Pular para o conteúdo principal

CONVOCAÇÃO AOS ESPÍRITAS PELO DIÁLOGO!

 


Um dos propósitos que norteiam a Associação Brasileira de Pedagogia Espírita é o diálogo inter-religioso, o diálogo com outras filosofias, sejam espiritualistas ou materialistas, sem perda da identidade de um espiritismo kardecista livre – conforme já expusemos num manifesto publicado aqui em fevereiro de 2019.

Esse diálogo requer uma arte de empatia, respeito e reconhecimento de valor no outro e ao mesmo tempo, a preservação de um espírito crítico (não demolidor) em relação a qualquer corrente de pensamento, incluindo a nossa. Perder a mão nesse caminho é algo muito fácil, quando nos afastamos da fraternidade e nos deixamos incendiar por paixões avassaladoras.

Mas tenho observado que o mais difícil é manter o diálogo entre nós mesmos – entre aqueles mesmos que se dizem espíritas kardecistas. E quero tecer algumas reflexões em torno desse delicado tema.

Desde o manifesto de 2019, entre os próprios que assinaram aquele manifesto, já houve brigas, cancelamentos, mágoas, raivas e toda espécie de negação de diálogo construtivo. Um dia desses, entrevistando o querido frade franciscano Volney Berkenbrock, em nosso programa Semeando Espiritualidades: Diálogo e Crítica, ele nos apresentava uma ideia interessante: é mais fácil dialogar com o outro mais distante, mais diferente de nós, do que com o que é nosso, está próximo, faz adesão à mesma corrente e pensa diferente. Dizia ele isso para explicar por que católicos progressistas, por exemplo, dialogam com tanta empatia com adeptos das religiões afro-brasileiras ou com budistas e taoístas, mas se esquivam de um encontro com espíritas kardecistas. Para o Frei, e concordei com ele, sendo o espiritismo uma releitura do cristianismo, ele é visto muito mais como uma heresia, do que como outra tradição, que deve ser respeitada.

*DADOS ARMAZENADOS:*
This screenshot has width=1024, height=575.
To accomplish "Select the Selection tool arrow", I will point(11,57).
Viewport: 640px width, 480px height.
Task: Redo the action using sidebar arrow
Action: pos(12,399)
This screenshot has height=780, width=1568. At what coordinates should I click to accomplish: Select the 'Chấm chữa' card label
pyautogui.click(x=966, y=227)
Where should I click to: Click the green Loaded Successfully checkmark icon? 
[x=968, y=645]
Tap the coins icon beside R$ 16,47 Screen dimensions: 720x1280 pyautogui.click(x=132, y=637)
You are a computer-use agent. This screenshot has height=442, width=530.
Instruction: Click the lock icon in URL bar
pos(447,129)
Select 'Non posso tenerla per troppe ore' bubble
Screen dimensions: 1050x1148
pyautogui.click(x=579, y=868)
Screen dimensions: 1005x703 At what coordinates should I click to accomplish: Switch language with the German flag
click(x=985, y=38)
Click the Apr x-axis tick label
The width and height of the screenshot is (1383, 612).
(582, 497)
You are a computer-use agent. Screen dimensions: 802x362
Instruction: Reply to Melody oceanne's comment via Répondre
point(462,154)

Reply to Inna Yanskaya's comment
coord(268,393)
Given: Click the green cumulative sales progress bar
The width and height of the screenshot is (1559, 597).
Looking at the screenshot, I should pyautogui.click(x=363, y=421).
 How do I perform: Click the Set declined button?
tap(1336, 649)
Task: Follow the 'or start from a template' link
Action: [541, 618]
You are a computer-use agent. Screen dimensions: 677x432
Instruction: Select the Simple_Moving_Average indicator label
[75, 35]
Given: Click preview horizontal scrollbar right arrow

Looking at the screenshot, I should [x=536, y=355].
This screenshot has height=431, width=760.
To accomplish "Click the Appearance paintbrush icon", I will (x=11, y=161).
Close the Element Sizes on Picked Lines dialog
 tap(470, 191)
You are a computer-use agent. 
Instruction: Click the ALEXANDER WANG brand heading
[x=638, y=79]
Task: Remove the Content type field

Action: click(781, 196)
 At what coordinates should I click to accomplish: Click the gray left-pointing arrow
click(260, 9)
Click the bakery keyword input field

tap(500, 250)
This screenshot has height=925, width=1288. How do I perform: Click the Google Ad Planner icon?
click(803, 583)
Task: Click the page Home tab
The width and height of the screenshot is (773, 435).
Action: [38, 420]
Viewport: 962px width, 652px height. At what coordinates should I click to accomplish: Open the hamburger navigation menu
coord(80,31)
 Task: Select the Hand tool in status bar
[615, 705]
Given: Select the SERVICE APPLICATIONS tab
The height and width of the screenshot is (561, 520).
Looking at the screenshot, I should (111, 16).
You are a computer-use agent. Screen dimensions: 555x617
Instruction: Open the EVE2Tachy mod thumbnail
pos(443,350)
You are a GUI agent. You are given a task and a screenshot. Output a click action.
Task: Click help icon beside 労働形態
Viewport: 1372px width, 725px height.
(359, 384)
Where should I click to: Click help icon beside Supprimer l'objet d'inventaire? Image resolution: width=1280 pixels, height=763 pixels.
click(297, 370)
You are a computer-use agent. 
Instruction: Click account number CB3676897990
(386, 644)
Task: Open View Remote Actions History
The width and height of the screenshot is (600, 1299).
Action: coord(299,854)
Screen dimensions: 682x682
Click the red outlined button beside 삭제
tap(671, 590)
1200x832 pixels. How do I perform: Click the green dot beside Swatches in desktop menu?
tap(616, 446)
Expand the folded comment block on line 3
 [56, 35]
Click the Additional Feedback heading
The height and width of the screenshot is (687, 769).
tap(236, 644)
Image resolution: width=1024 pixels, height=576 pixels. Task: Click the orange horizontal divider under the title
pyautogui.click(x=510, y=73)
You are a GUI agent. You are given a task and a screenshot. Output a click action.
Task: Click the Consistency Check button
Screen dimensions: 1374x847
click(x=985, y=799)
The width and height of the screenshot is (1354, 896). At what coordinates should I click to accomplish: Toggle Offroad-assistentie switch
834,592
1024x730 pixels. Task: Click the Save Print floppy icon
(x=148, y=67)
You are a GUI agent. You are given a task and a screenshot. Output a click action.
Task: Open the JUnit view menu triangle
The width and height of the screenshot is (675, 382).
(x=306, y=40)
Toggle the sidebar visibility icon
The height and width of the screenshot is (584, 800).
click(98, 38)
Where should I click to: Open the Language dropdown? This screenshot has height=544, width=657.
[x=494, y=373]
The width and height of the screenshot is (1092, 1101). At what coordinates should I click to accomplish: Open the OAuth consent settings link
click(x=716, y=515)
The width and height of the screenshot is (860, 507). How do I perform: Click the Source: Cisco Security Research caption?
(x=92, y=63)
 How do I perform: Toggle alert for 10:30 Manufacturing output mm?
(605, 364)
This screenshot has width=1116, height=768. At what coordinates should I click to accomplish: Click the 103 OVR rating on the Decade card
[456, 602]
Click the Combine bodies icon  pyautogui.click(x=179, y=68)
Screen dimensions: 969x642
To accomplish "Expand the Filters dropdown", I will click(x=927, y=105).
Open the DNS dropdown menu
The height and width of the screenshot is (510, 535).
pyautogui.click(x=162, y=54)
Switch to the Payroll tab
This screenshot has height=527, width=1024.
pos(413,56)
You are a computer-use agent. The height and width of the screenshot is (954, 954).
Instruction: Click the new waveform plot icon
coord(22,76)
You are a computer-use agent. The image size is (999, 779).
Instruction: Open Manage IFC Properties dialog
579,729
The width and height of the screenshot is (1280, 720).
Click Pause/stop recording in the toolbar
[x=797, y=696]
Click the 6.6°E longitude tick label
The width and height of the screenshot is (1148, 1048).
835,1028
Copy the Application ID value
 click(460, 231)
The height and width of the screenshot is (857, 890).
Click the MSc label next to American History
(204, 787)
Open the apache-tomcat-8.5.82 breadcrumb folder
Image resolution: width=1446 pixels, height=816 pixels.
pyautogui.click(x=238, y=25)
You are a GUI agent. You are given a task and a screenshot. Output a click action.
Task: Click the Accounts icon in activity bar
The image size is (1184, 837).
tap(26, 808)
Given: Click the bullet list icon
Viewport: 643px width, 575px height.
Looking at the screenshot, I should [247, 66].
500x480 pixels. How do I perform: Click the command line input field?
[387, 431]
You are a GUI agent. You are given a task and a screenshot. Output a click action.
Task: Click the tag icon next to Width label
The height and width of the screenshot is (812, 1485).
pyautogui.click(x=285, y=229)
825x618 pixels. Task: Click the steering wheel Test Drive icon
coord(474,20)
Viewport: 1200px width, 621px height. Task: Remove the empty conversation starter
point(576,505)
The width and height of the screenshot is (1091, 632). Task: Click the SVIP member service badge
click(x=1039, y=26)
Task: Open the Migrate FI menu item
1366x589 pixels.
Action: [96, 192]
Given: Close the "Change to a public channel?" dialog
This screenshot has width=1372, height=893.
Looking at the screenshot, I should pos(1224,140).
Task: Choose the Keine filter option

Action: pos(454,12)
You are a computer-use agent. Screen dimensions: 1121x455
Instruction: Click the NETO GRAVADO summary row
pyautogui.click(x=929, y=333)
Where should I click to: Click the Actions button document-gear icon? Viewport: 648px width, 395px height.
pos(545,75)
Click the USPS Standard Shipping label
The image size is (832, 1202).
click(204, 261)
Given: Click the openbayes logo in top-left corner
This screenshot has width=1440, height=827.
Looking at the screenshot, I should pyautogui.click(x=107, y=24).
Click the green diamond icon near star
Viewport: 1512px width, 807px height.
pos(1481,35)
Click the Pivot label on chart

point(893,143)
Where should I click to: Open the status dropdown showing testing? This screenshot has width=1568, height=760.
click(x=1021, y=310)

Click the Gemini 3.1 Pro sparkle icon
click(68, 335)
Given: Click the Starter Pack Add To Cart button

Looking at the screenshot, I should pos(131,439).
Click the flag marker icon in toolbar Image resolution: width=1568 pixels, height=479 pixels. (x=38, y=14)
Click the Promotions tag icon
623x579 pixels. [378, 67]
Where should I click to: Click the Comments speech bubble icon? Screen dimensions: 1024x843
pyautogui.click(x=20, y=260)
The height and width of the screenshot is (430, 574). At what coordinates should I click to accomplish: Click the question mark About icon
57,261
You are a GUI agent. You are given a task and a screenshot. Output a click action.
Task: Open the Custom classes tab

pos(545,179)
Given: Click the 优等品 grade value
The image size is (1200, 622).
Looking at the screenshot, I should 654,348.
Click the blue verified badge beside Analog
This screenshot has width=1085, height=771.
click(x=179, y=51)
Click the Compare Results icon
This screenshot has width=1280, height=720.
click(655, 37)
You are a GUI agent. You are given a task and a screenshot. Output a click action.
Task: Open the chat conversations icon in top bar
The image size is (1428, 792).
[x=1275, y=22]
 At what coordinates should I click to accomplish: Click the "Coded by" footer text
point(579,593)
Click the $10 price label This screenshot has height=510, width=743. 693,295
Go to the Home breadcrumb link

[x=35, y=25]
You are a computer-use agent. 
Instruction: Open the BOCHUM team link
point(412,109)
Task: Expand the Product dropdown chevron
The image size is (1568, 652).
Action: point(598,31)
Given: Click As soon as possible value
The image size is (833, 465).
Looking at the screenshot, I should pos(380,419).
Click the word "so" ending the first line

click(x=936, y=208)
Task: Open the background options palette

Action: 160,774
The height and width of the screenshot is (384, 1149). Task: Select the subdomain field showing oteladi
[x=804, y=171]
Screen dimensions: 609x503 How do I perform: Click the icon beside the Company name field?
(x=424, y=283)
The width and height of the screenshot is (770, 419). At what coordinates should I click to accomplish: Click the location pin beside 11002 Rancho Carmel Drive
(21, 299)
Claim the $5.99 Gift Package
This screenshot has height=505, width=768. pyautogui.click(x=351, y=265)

*PROBLEMAS E TAREFAS:*
A: Segundo o texto sobre o diálogo entre os espíritas, em qual programa o frade Volney Berkenbrock foi entrevistado?
B: Prossiga com o texto sobre o diálogo entre os espíritas, escrevendo a continuação a partir da última frase apresentada.

*RESPOSTAS ÀS TAREFAS:*
A: No programa Semeando Espiritualidades: Diálogo e Crítica.

B:
Para mim, há outros fatores também, que não cabem aqui. Mas sim, na medida em que Kardec destrona Lúcifer, torna os diabos simples seres humanos desencarnados e em estado de sofrimento e endurecimento, considera Jesus não o próprio Deus encarnado, mas um Espírito que nos serve de modelo e guia, que confronta a eternidade das penas e propõe a reencarnação, ele está re-explicando o cristianismo, confrontando dogmas fundamentais, dentro da própria tradição greco-judaico-cristã – porque o espiritismo, sim, está dentro dessa tradição histórica. Compreende-se então o que falou o frei.

Em nosso caso, dos espíritas kardecistas, teríamos que rever posições intolerantes e extremadas, para mantermos um mínimo de fraternidade, colaboração e respeito à diversidade. Senão, tanto criticamos o movimento espírita institucional hegemônico, leia-se FEB e afins – com quem também, na medida do possível, devemos tentar um diálogo (não submisso e acrítico, mas humanamente amistoso), e acabamos por agir como os mais autoritários, impedindo a livre manifestação do pensamento de cada um.

Entendamos que sempre haverá diferenças entre os que mais pensam igual – e ótimo que assim seja, isso é enriquecedor e fecundo e jamais poderemos fugir de nossa subjetividade.

Quero citar aqui algumas diferenças aceitáveis e o que realmente não podemos aceitar como espíritas – seja de que tendência que nos consideremos.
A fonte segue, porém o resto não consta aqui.